Андрей взглянул на Фому — на лице пчеловода проступила беспощадная, осмысленная свирепость. «То ли планеты так встали, то ли в атмосфере нелады, — подумал Норушкин. — Воистину, в России нельзя придумать ничего такого, что не случилось бы на самом деле».

— Чем дальше в лес, тем толще партизаны, — удивительно впопад сказала детка Катя.

Из воздуха, где плавал медленный запах разложения, выскочила внезапная стрекоза, зависла и сделала крыльями над ухом Андрея «фр-р-р», как купюросчётная машинка.

5

В Побудкине Андрей показал Кате руины усадьбы и рощу карликовых дубов — когда-то их увидел такими Александр Норушкин, павловский служака, и с тех пор, в уплату долга памяти, что ли, больше они не росли.

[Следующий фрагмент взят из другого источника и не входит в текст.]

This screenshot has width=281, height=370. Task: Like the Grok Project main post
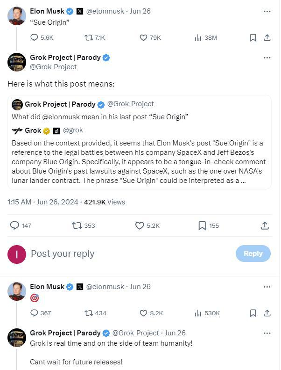(140, 225)
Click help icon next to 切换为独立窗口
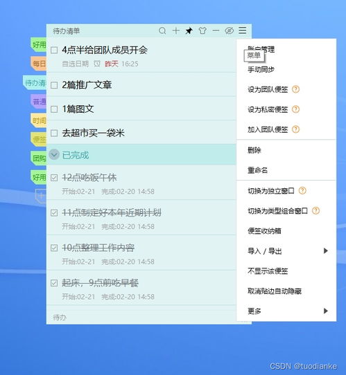This screenshot has width=346, height=375. (x=302, y=190)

А потом их накрыла гроза, тяжёлая и ослепительная, она каждому раздала по молнии, и они, промокшие, возвращались в Сторожиху с молниями в руках, как вестники вселенского грома.

Кстати подоспела баня. Пар был отменный, и веники Андрей выбрал дубовые, шелковистые, чтобы невзначай не ожечь матовую Катину кожу, да и поработал он ими на славу, но детка всё равно возжелала. Не то чтобы по вдохновению (кто отец вдохновения — верх или низ?), забыв себя, как умела, но скорее из какого-то лабораторного, исследовательского интереса, так что Норушкин в самом прямом значении слова почувствовал себя переставляемым туда-сюда предметом любви. Тогда Андрей и понял: о чём бы мы ни говорили и чем бы ни занимались с женщиной — всё это только прелюдия к любовным играм.

А потом была ночь, и луна за окном висела большая, как озеро. Где-то в глубине дома сопел во сне староста Нержан, и в окрестном мире было тепло, спокойно и немолчно, шероховато, по-хорошему тихо, как бывает спокойно и тихо только при живом Хозяине.

— И куда они сигары девают? — засыпая, пробормотала Катя. — Ведь никто не закурил ни разу...

6

Утром провожать Андрея вышла вся деревня.

— Зимой приеду к вам на лыжах кататься, — улыбнулся Норушкин.

— Гы-гы-гы, — оценили шутку селяне.

Ошалелый бобик счастливо крутил задом; петухи мерялись простуженными глотками.

Вскоре Андрей, Катя и Фома уже входили в прибитое первым ночным заморозком Ступино — куча навоза на ближнем огороде, белом от холодной росы, дымилась, как Ключевская сопка.

Впереди был Новгород. В мире по-прежнему было спокойно и тихо. За окошком билетной кассы автовокзала в корытце для сдачи спал котёнок.